Автор рассматривает также вопрос о групповой вариативности в употреблении метафор боли. По ее убеждению, метафорика боли определяется гендерной, этнической и конфессиональной принадлежностью человека, его физическим окружением, социальным контекстом и статусом. Образовательный статус человека позволяет ему использовать метафоры из разнообразных литературных источников. Профессиональная принадлежность позволяет использовать профессиональный жаргон, примером чему служит профессиональная метафора, используемая моряком в источнике 1890 г., - ощущения от инфлюэнцы описываются как чувство, словно «he were going to unship the top of his head» (букв. «словно он вот-вот выгрузит верхнюю часть головы»). Автор отмечает и возрастную вариативность: боль концептуализируется как «домовой» только при общении с детьми (с. 84). В качестве примера действия этнического фактора автор приводит характерные приемы описания боли в Индии: пациенты, страдающие раком, описывают боль как «постоянно жалящего скорпиона» или «укус тысячи кобр» (с. 84). Влияние гендерного фактора проявляется в том, что мужчины чаще прибегают к механической метафоре, а женщины ссылаются на опыт деторождения.

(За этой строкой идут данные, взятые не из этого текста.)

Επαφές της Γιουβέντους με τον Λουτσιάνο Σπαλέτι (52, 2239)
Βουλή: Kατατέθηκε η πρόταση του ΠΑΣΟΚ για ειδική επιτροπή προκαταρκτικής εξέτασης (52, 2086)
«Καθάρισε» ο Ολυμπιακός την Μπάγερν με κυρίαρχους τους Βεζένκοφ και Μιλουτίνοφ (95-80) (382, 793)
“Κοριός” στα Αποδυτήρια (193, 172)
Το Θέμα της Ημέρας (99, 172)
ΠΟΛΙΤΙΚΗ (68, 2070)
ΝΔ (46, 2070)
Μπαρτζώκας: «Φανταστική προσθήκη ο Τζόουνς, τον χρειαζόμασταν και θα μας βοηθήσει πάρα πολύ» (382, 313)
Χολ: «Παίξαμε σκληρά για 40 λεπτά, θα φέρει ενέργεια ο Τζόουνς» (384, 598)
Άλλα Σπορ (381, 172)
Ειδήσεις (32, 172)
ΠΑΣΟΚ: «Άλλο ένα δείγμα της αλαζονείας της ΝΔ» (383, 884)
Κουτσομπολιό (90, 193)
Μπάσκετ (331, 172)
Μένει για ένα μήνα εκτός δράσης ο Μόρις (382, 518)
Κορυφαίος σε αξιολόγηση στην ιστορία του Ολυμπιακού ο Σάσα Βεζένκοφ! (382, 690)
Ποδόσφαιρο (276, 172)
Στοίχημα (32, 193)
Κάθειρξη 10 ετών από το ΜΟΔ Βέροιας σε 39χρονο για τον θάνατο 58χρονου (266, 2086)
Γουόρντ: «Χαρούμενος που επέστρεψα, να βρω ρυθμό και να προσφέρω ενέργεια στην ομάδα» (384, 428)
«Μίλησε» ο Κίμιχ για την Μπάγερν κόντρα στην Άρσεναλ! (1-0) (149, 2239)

Автор прослеживает и изменения в употреблении метафор в медицинской литературе на примере переизданий книги Уилльяма Коулсона «О заболеваниях желчного пузыря и простаты», впервые изданной в 1838 г. и переиздаваемой до 1881 г. Некоторые изменения незначительны, когда при описании симптоматики сокращается количество дескрипторов: (1838 г. - «darting shooting pains»; 1881 г. - «shooting pains»). Другие изменения затрагивают самую суть болевого опыта. Так, например, отмечается тенденция к употреблению менее эмоционально окрашенных дескрипторов: «невыносимая боль» заменяется на «нарастание симптомов», «очень сильная боль» заменяется на «сильную», «страдание» заменяется на «увеличение камня в размерах». Автор заключает, что в более
ранних изданиях акцент делается на страданиях пациента, а в более поздних - на симптоматике заболевания.

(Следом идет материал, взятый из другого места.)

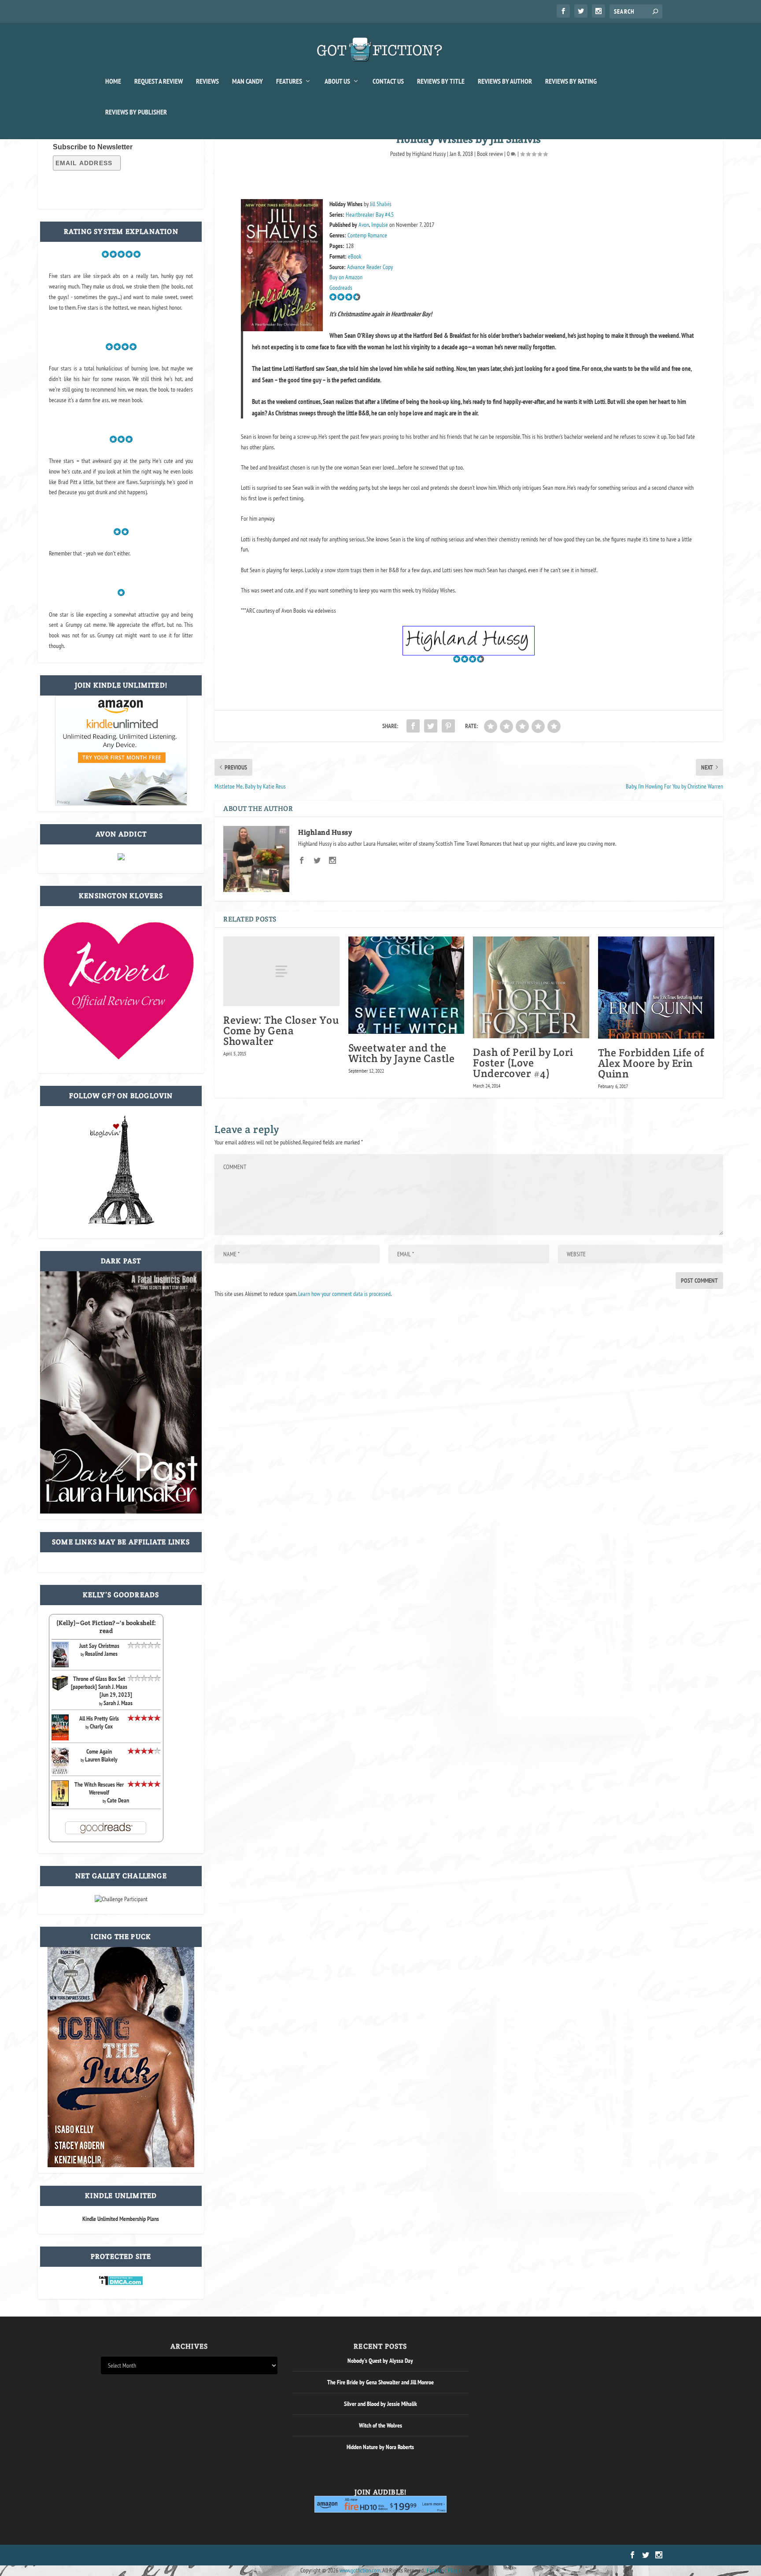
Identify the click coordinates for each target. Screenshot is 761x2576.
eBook (354, 256)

Подводя итог, автор отмечает, что язык боли, вопреки распространенному мнению, богат и разнообразен. Язык боли имеет историю, и описания болевого ощущения всегда исторически и культурно обусловлены. «Люди приходят в мир, который создан не ими; они должны ориентироваться в этом мире, и они делают это, используя не только уже существующие метафорические инструменты, но и свою способность образно создавать другие концептуальные домены из своего телесного опыта. Эти метафоры не просто отражают боль, но играют важнейшую роль в ее конструировании, в рамках контекстов социального взаимодействия» (с. 87).
А.В. Нагорная
2015.02.038. НАГОРНАЯ Е.Н. ЗООМЕТАФОРА В СИСТЕМЕ ЯЗЫКА И В ДИСКУРСЕ ЧЕХОВСКОЙ ПРОЗЫ. - Таганрог: Таганрог. гос. пед. ин-т им. А.П. Чехова, 2014. - 178 с. - Библиогр.: с. 165-178.

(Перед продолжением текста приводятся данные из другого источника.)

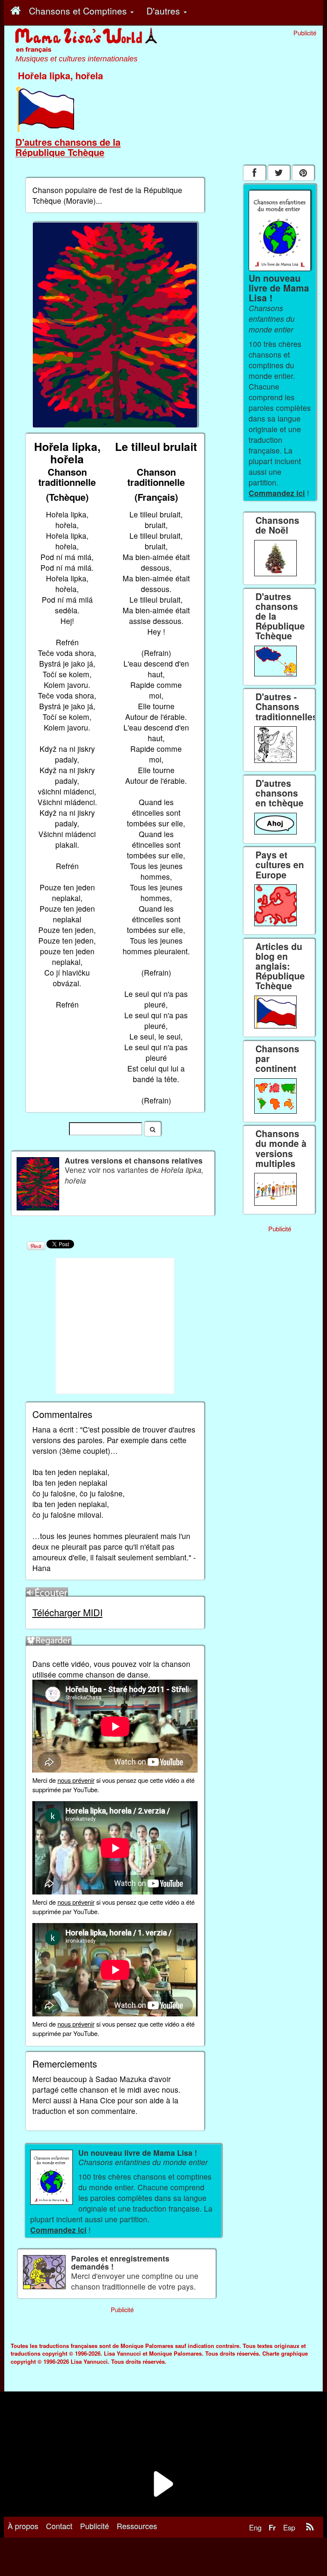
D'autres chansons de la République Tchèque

Ключевые слова: метафора; зоометафора; Чехов А.П.; язык и стиль.
В работе обсуждаются общетеоретические вопросы семантики метафоры, а также дается описание зоометафор, использованных в произведениях А.П. Чехова. Последние рассматриваются в системе деривационных, парадигматических и синтагматических отношений с выявлением их авторского своеобразия.
Монография состоит из введения, трех глав (1. «Теоретические основы исследования зоометафоры»; 2. «Зоометафора в лексической системе языка»; 3. «Зоометафора в дискурсе чеховской прозы») и заключения.
Автор, в частности, подчеркивает, что семантическая группа анималистических метафорических антропонимов представляет динамическую систему, отражающую социальные, культурные и индивидуальные преференции народа. Естественный интерес человека к денотативному компоненту значений имен животных, имеющему потенциальные, не закодированные в словарных толкованиях признаки, дает импульс для реализации новых переносов.